Aim of the task —
If a line holds the word "will", copy it from the entries.

Provided records —
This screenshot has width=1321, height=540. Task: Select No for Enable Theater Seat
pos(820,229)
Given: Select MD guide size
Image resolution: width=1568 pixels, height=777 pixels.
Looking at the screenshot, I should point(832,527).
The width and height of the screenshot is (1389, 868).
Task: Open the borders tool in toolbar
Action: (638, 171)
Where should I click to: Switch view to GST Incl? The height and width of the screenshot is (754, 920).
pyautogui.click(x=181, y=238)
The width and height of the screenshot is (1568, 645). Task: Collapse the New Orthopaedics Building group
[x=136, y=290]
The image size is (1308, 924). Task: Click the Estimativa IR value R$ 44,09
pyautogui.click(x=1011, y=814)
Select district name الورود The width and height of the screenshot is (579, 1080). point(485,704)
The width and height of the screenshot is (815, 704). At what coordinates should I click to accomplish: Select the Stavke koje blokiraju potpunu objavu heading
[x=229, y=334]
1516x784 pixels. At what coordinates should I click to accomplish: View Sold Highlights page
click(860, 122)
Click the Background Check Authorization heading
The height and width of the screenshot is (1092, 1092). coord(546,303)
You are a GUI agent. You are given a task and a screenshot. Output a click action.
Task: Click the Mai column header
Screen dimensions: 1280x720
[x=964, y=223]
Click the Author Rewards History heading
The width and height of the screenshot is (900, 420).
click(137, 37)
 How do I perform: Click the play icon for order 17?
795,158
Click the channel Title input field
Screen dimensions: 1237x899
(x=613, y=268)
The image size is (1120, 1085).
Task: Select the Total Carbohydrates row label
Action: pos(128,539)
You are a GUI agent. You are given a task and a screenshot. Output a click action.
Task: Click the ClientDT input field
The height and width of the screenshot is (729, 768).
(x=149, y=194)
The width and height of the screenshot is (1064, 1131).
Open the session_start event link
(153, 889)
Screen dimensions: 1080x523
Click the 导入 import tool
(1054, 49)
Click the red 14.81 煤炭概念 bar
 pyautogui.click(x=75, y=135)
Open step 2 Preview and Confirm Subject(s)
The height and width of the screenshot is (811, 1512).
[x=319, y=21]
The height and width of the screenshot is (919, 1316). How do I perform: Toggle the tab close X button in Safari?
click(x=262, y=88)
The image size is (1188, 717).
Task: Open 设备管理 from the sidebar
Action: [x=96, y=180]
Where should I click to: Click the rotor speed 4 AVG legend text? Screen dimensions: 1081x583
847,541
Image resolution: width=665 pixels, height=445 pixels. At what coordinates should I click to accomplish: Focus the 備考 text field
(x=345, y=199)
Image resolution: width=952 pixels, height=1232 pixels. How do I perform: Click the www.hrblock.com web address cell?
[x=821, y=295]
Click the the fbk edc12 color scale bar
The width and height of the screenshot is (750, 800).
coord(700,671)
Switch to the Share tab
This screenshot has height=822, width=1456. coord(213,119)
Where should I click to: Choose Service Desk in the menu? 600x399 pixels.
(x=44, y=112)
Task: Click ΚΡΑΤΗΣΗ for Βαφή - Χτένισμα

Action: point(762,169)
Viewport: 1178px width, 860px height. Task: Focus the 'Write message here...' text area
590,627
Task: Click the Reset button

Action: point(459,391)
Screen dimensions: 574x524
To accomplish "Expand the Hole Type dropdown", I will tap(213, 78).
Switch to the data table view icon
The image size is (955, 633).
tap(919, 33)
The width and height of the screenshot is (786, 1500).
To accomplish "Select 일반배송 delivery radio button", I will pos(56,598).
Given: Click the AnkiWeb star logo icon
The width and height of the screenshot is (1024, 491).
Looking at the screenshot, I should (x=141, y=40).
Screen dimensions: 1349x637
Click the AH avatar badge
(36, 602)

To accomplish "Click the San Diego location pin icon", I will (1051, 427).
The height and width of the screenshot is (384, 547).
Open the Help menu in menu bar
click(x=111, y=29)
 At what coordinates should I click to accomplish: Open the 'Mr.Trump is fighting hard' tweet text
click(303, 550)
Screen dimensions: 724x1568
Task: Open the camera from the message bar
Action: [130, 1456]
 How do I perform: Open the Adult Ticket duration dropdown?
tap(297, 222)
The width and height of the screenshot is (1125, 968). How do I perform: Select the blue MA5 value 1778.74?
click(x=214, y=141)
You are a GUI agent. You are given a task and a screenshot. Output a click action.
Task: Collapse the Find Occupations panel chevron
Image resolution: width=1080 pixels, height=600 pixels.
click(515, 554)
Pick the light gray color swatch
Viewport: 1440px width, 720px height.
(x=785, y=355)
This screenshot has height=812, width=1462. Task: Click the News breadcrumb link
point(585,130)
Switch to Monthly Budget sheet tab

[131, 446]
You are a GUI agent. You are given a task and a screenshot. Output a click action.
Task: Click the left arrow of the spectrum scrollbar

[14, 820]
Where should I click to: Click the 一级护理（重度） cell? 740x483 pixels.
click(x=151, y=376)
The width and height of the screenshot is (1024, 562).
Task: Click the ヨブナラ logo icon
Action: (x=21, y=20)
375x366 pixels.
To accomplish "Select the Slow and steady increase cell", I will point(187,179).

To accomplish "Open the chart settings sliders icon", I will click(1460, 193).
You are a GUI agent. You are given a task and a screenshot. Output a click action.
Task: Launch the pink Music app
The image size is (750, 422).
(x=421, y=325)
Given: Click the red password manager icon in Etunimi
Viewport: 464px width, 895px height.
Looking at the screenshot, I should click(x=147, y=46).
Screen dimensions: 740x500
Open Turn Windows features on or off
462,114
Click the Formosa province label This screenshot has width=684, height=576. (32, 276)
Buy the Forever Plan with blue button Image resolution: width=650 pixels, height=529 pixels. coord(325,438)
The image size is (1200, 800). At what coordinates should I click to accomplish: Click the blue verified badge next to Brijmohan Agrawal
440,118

Solution to the problem —
To accomplish "Expand the Hole Type dropdown", I will tap(213, 78).
To accomplish "Select 일반배송 delivery radio button", I will pos(56,598).
To accomplish "Click the San Diego location pin icon", I will (1051, 427).
To accomplish "Select the Slow and steady increase cell", I will point(187,179).
To accomplish "Open the chart settings sliders icon", I will click(1460, 193).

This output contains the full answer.